De Standaard – Geert Van der Speeten – 03.03.2019

De natuur verveelt nooit, vindt David Hockney. Met zijn monumentale taferelen van de ontluikende lente infiltreert hij in het Van Goghmuseum. Tussen beide kunstenaars gaapt een kloof van een eeuw, maar wat hen verbindt, is het zichtbare plezier in de natuurbeleving. In de vaste collectie van het Van Goghmuseum in Amsterdam doken eerder al werken op van moderne en hedendaagse kunstenaars. Willem De Kooning, Francis ­Bacon, Peter Doig, Frank Auerbach, Zeng Fanzhi, Pieter Laurens Mol: ze verwijzen in hun werk naar Van Goghs oeuvre vol licht, kleur en zinnelijkheid. Voor nieuwe generaties blijft hij een referentiepunt en inspiratiebron.

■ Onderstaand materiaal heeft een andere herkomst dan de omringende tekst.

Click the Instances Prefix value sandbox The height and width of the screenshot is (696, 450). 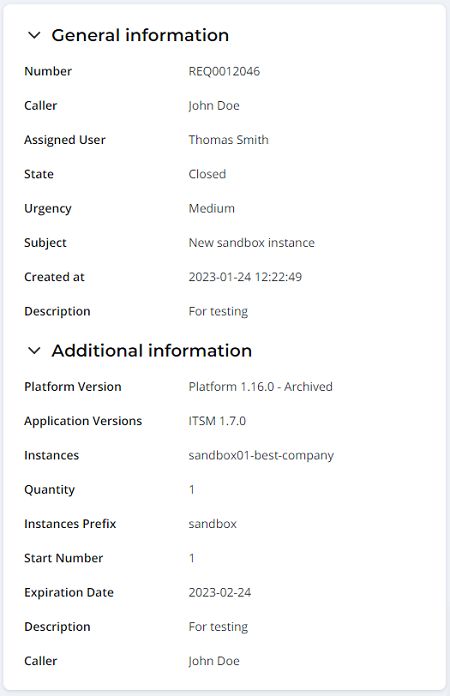pyautogui.click(x=213, y=524)
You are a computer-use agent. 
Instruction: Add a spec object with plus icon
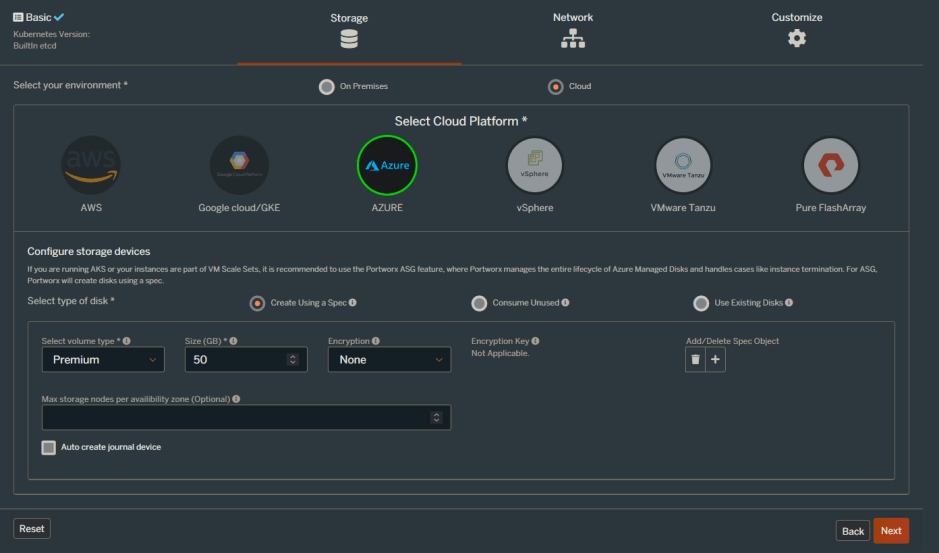coord(715,360)
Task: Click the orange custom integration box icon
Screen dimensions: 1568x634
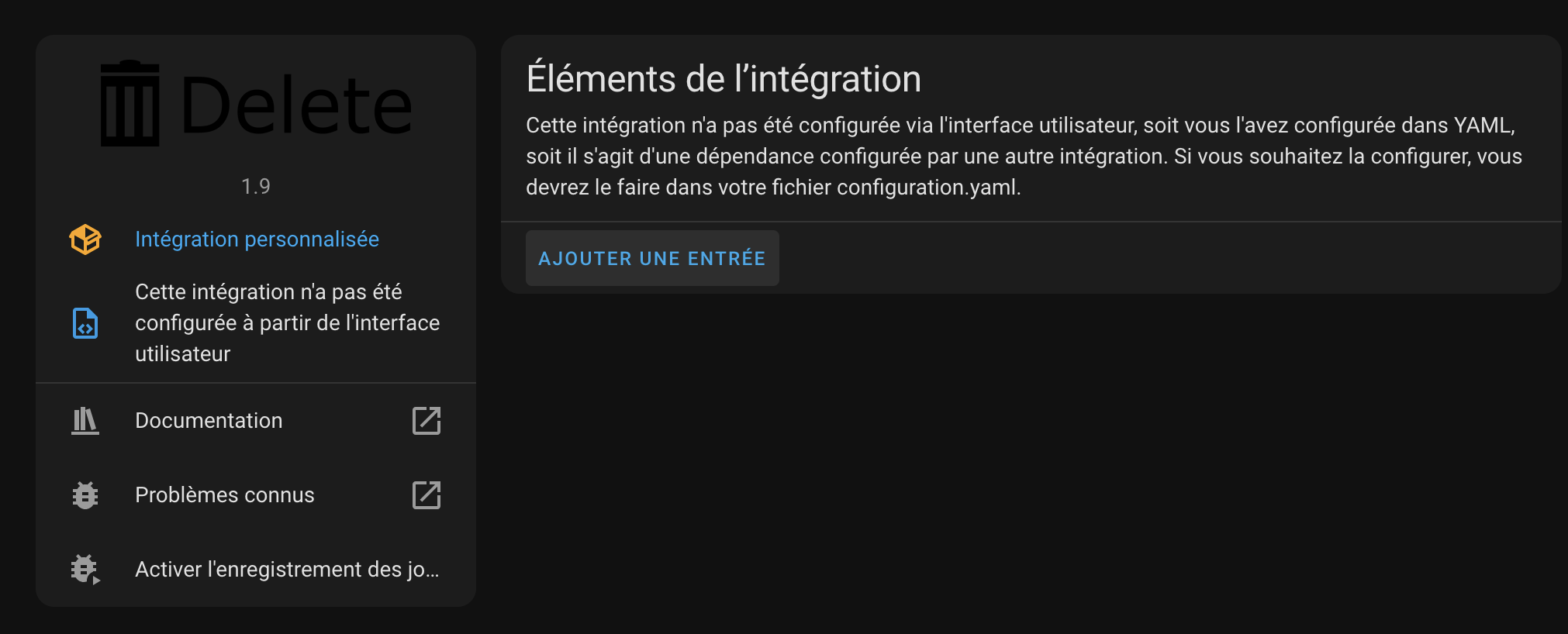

Deze keer gaat het museum een stap verder, door voor het eerst een grote presentatie aan een ­levende kunstenaar te wijden. ­David Hockney (81) is te gast met liefst zestig werken. Ze komen niet uit zijn beroemde zwembadperiode uit de jaren 70, die hem eind vorig jaar met een veiling­record bombardeerde tot duurste levende kunstenaar. Wat we zien, zijn vooral monumentale York­shire-landschappen die Hockney vanaf 2002 realiseerde bij zijn ­tijdelijke terugkeer naar Groot-Brittannië. Ze worden getoetst aan negen sleutelwerken van ­Vincent van Gogh.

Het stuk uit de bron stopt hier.